Former police commissioner calls for more power over critical police investigations after Taser death
White’s attorney said the resigning officer wanted to defend himself against the allegations of reckless causing of grievous bodily harm, assault involving actual bodily harm and common assault.
While Drake did not comment on the specifics of Nowland’s case, she said she “never understood” why the trial was designed that way.
“The [LECC’s] The job is to make sure the police get it right, not to do it themselves,” Drake said.
“If not, or if more needs to be done or there is a public interest, [the LECC] can take it. However, this is not the case for critical incidents.”
Drake said her five-year tenure with the LECC strengthened, not diminished, her opinion of NSW Police, although it dealt with “some very bad behaviour”.
“I’ve done a lot of defense work involving young people. I didn’t have a bad image of the police, but it wasn’t always good. But the more I worked at LECC, the better my perspective got,” she said.
“But the cooperation I saw from senior police officers and also from junior officers reporting bad behavior was a sign of a change from the bad old days.”
Overall, Drake believes the LECC has done a good job, but there are other issues, she said.

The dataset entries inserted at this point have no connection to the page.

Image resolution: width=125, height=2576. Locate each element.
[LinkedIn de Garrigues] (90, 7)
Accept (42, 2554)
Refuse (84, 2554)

This week the herald revealed that more than 90 investigations into critical incidents are currently ongoing, one of which dates back to 2017. This is because investigations must be suspended when either criminal charges are filed or a judicial inquiry is initiated.
That includes investigating what happened to Nowland last Wednesday.
Drake said one solution is to prioritize matters subject to an investigation into a critical incident before the coroner, “particularly when dealing with black deaths in custody”.
“Delays in these matters detract from the concept of justice and openness, and removing them also helps remove suspicions of a cover-up,” she said.
“The problem with deaths involving the police is that no matter what the answer, the speed of the response makes a huge difference in whether it is an unavoidable accident that is no one’s fault.”
“The resentment grows, the grief grows and everything gets worse. If the answer is that it was an accident or something else, it’s better to know early on.”
She has also called for the agency to be able to oversee investigations when a person dies in prison, something the LECC suggested when she was commissioner in 2020 and what a joint parliamentary committee recommended, although it was never adopted.
“That would mean that deaths in custody and deaths of black people in custody in a prison are subject to the same external oversight as when it comes to the police,” she said.
On Friday, Cooma’s Catholic priest visited the Yallambee Lodge aged care home, where the devout great-grandmother lived, to lead a mass. Residents are mourning the loss of Nowland, who died at Cooma Hospital on Wednesday night.